| Required work |
Please count the lines below that contain the string "sīkdatnēm", treating case as significant, and give only the number.
[START Raw data]
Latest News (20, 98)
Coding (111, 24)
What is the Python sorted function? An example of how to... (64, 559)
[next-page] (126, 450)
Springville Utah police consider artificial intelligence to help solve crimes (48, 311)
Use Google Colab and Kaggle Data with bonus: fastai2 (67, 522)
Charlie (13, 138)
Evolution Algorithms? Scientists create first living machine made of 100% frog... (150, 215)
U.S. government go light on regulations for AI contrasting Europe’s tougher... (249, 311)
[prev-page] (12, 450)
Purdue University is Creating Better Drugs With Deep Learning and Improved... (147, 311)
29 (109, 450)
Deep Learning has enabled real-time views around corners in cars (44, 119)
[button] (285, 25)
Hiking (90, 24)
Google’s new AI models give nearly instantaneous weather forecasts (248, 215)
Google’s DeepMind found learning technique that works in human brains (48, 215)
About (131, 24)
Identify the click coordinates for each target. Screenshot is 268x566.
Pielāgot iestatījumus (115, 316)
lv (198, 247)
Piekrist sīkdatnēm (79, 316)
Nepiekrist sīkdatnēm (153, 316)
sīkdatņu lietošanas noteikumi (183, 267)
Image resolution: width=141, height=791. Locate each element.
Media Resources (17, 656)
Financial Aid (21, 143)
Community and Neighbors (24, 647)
[END Raw data]
[START Raw data]
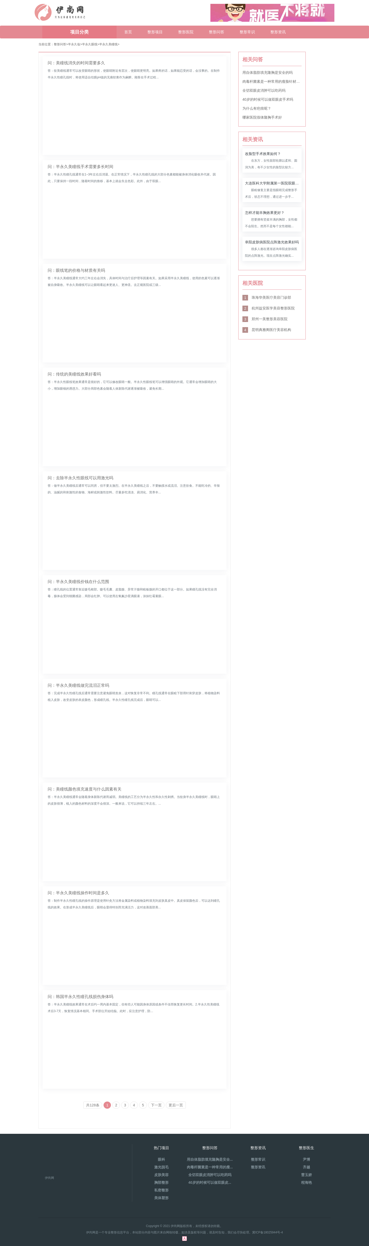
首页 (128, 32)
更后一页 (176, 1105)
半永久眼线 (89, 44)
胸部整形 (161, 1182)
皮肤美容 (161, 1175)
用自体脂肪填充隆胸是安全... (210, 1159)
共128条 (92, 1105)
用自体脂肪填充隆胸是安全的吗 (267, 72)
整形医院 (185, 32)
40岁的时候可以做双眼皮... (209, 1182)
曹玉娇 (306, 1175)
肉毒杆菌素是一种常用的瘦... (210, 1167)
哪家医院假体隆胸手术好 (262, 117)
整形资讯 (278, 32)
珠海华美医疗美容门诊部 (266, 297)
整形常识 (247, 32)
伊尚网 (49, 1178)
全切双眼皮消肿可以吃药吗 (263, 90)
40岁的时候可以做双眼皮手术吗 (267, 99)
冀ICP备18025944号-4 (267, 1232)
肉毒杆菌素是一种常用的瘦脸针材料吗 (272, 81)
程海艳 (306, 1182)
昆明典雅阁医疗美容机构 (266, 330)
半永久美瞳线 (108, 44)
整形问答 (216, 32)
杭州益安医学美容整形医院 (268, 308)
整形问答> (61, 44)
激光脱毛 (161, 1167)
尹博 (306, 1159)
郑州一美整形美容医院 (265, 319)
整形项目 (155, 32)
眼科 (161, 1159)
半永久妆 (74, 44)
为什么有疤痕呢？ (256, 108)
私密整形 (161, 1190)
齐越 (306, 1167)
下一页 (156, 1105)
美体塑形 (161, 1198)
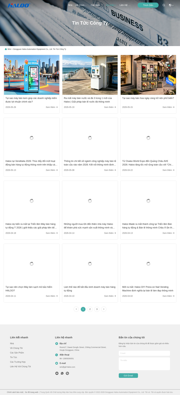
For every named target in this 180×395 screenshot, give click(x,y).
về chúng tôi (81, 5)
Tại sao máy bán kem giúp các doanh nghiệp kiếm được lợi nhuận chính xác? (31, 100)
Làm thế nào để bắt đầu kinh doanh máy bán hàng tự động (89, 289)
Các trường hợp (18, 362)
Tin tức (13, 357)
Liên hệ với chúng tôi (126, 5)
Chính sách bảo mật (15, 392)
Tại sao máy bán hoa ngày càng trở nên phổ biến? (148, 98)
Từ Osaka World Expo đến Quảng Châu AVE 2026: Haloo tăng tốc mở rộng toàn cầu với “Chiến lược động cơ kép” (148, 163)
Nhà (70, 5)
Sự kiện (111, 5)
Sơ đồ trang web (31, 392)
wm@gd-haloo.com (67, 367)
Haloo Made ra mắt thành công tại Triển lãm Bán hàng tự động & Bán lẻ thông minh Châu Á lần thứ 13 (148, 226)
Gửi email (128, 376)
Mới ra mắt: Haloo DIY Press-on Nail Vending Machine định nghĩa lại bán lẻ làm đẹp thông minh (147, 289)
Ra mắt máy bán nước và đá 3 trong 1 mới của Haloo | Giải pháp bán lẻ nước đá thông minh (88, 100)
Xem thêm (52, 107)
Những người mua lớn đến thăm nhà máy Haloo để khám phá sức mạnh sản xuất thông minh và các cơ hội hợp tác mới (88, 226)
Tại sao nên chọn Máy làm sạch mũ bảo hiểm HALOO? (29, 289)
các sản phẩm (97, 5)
[END Raw data]
| Result for this task |
2